Global Affairs Canada is urging Canadians to avoid all travel to the Hubei province of China where the novel coronavirus orginated.

New advisory due to strict travel restrictions imposed to limit the spread of the disease

Travellers wear masks at Pearson airport arrivals, shortly after Toronto Public Health received notification of Canada's first presumptive confirmed case of coronavirus, in Toronto on January 25, 2020. (Carlos Osorio/Reuters)

Global Affairs Canada is urging Canadians to avoid all travel to the Hubei province of China where a new strain of coronavirus orginated.

The restriction includes the cities of Wuhan, Huanggang and Ezhoum, where Chinese authorities are clamping down on travel to limit the spread of the virus.

"We have increased our risk level for the province of Hubei. Avoid all travel to the province due to strict travel restrictions imposed to limit the spread of the novel coronavirus," Global Affairs announced on Twitter late Monday.

The previous travel advisory warned people against all non-essential travel to the region.

The development came after MPs voted to immediately recall the House of Commons health committee to discuss Canada's response to the new strain of coronavirus. Hearings are to begin Wednesday.

MPs passed a motion Monday — their first day back in the Commons after a six-week winter break — to receive briefings from federal officials on Canada's response to the outbreak in China.

Two cases reported in Canada

There are only two coronavirus cases in Canada right now: one confirmed case and a second presumed case.

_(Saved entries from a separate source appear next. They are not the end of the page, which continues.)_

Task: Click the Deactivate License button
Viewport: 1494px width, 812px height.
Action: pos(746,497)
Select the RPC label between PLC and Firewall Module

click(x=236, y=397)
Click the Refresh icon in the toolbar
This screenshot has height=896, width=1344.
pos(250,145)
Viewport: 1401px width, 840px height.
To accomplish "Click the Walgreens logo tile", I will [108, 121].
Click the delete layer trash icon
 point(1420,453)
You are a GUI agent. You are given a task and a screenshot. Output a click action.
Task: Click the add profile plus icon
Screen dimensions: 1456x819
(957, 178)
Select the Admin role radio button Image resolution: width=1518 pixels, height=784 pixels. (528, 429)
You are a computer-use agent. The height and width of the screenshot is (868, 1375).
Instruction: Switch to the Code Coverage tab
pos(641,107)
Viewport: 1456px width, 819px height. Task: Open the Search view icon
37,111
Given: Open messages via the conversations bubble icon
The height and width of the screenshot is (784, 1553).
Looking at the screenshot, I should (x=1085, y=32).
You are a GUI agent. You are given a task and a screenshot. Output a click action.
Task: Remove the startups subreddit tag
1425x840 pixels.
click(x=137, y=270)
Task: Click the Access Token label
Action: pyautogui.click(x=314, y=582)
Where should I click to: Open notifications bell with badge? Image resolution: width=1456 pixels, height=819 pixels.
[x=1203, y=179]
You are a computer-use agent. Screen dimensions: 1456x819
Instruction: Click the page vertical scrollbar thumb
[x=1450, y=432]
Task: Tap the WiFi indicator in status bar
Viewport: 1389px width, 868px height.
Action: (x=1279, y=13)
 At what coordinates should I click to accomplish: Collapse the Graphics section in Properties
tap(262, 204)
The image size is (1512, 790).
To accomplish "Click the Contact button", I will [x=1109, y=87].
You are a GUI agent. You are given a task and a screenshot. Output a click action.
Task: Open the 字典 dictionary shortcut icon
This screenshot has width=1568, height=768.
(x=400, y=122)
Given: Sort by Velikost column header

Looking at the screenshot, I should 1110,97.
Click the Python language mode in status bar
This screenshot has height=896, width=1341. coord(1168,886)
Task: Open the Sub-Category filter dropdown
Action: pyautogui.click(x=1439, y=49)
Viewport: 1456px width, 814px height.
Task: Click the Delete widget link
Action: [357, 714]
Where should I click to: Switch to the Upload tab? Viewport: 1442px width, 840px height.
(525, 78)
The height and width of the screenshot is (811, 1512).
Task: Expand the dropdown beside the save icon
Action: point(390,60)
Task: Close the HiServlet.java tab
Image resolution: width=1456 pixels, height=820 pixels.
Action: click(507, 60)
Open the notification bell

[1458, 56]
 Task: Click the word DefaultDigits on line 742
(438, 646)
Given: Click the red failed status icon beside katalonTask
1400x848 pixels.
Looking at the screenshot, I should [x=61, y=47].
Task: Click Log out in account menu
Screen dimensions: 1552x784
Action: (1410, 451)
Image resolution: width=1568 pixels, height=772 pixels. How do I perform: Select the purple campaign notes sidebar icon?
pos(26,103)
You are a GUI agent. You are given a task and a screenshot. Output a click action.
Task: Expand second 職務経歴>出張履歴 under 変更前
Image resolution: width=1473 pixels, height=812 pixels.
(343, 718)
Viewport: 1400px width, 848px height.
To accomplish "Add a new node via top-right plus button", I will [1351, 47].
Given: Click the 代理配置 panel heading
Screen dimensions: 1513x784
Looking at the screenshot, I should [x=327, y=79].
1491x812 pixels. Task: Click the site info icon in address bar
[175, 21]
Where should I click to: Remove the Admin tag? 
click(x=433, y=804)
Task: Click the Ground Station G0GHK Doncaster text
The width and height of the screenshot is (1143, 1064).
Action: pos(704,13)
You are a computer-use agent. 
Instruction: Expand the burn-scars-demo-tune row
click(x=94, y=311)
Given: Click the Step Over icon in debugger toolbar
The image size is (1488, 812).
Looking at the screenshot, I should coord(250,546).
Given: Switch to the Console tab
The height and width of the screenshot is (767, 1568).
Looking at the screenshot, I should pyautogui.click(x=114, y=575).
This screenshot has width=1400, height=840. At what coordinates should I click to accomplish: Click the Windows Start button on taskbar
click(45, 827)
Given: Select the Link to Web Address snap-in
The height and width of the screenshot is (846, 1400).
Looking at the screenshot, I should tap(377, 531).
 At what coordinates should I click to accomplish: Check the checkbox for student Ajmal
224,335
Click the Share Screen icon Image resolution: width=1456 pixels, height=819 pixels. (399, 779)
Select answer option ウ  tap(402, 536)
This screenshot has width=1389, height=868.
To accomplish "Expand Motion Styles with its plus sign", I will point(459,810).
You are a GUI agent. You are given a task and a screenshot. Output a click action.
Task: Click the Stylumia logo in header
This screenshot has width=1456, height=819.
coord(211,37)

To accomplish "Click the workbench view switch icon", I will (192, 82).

The two individuals recently travelled to Wuhan, China — the epicentre of the outbreak — and returned to Toronto. The first patient — a man in his 50s — is in isolation at Sunnybrook Health Sciences Centre in Toronto and is now in stable condition. His wife, who is in self-isolation at home, is also now assumed to be infected.

Each case is "presumptive" until it is formally confirmed by the National Microbiology Laboratory in Winnipeg. 

Matt Jeneroux, the Conservative health critic who pushed for the quick committee hearings, said parliamentarians must be briefed as soon as possible so Canadians have all the facts about the novel virus.

"While the government has said risk remains low in Canada, Canadians want to know what is being done at the border to ensure infected individuals are being identified, what is being done to help Canadians currently in China and what are the federal government's responsibilities and next steps in addressing a potential outbreak," he said in a media statement.

Hajdu says Canadian health information system working well

2 years ago
Duration 0:35
Federal Health Minister Patty Hajdu spoke with reporters after Question Period on Monday

The first Canadian patient experienced symptoms on board China Southern Airlines Flight CZ311, but apparently he did not immediately report them. Health officials are now tracing fellow passengers who were seated close to the patient — in a two-metre radius — to determine if others were affected.

Ontario health officials said Monday another 19 people in the province are also under investigation for possible infection.

Officials working collaboratively

Federal Health Minister Patty Hajdu said officials at all levels of government have been working collaboratively to limit the spread of the virus. She did not provide any figures on how many people are being monitored for possible infection outside of Ontario, or how many Canadians are ill and still in China.

Hajdu insisted again that the risk of infection and an outbreak in Canada remains low.

"Part of the challenge is in communicating in an effective way to Canadians through the media, through other measures, that the risk is low," she said. "I think that is the primary message that I want to give Canadians: the risk of contracting coronavirus is low."